It's official: RFID is no flash-in-the-pan technology.
The news came in the form of an announcement by Linda Dillman, senior vice president and CIO of Wal-Mart, who shared with the wedged-in, door-bursting, standing-room-only crowd at Retail Systems Expo in Chicago that Wal-Mart will be rolling out RFID scanning technology for product receipt at its distribution centers.
The process will be gradual, with plans to go live with the company's top 100 vendors, at the pallet and case level, by January 2005.
Dillman touted the advantages of RFID technology for both suppliers and retailers. RFID, or radio-frequency identification, enables suppliers to plan production more efficiently and respond more quickly to demand, she said. It automates inventory count and speeds shipping and receiving at distribution centers (DCs), and it reduces out of stocks, prevents theft and makes product tracking more efficient at the retail store level - just to name a few of its pluses.

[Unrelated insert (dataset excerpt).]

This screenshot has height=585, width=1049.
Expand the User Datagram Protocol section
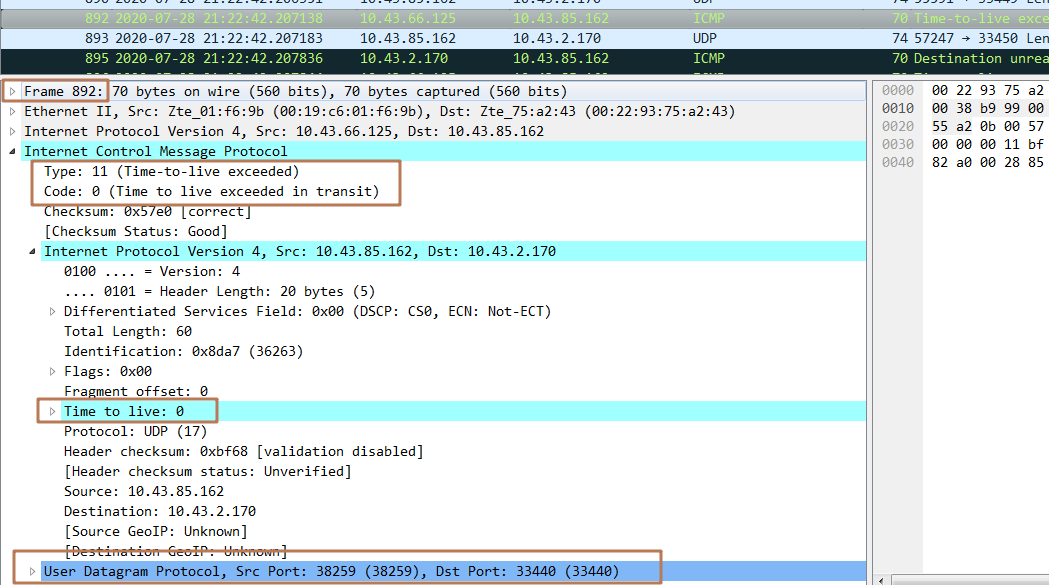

While the potential benefits of RFID have been well known for some time now, its prohibitive costs - RFID tags currently cost about 50 cents to 60 cents apiece, for example - have been a hurdle to widespread adoption.
For item-level tagging specifically, Dillman comments that current RFID technology is "really not ready" - in Wal-Mart's store-shelf-level field test with Gillette's Mach3 razors, the hardware required to implement RFID on just one shelf was an overwhelming tangle of cables and boxes - nor is it cost efficient. She calls the cost hurdle a "chicken and egg problem." The tags are too expensive to implement, and costs won't come down until volume increases.
Of particular interest to Apparel readers is that Dillman specifically mentioned that Wal-Mart's apparel, with its low price points, is not earmarked for RFID tracking in the near future.
Nevertheless, Wal-Mart's RFID initiative is bound to make rapid and significant headway in knocking down the barriers to widespread RFID adoption. Although cartons and pallets are its focus now, Wal-Mart's committed push into RFID is sure to start the price slide that may prompt the company to reinvestigate RFID as a means to profitably track inventory at the item level - assuming consumer privacy concerns are resolved.
What all of this means for suppliers, manufacturers and retailers in all industries is significant. To begin with, Wal-Mart's news is a major boon to the RFID industry, whose members can probably expect to see their businesses ratchet into double time. (Answering a query from the audience, Dillman estimated that the initial phase of its RFID implementation will require the use of 1 billion RFID tags in the first year alone.)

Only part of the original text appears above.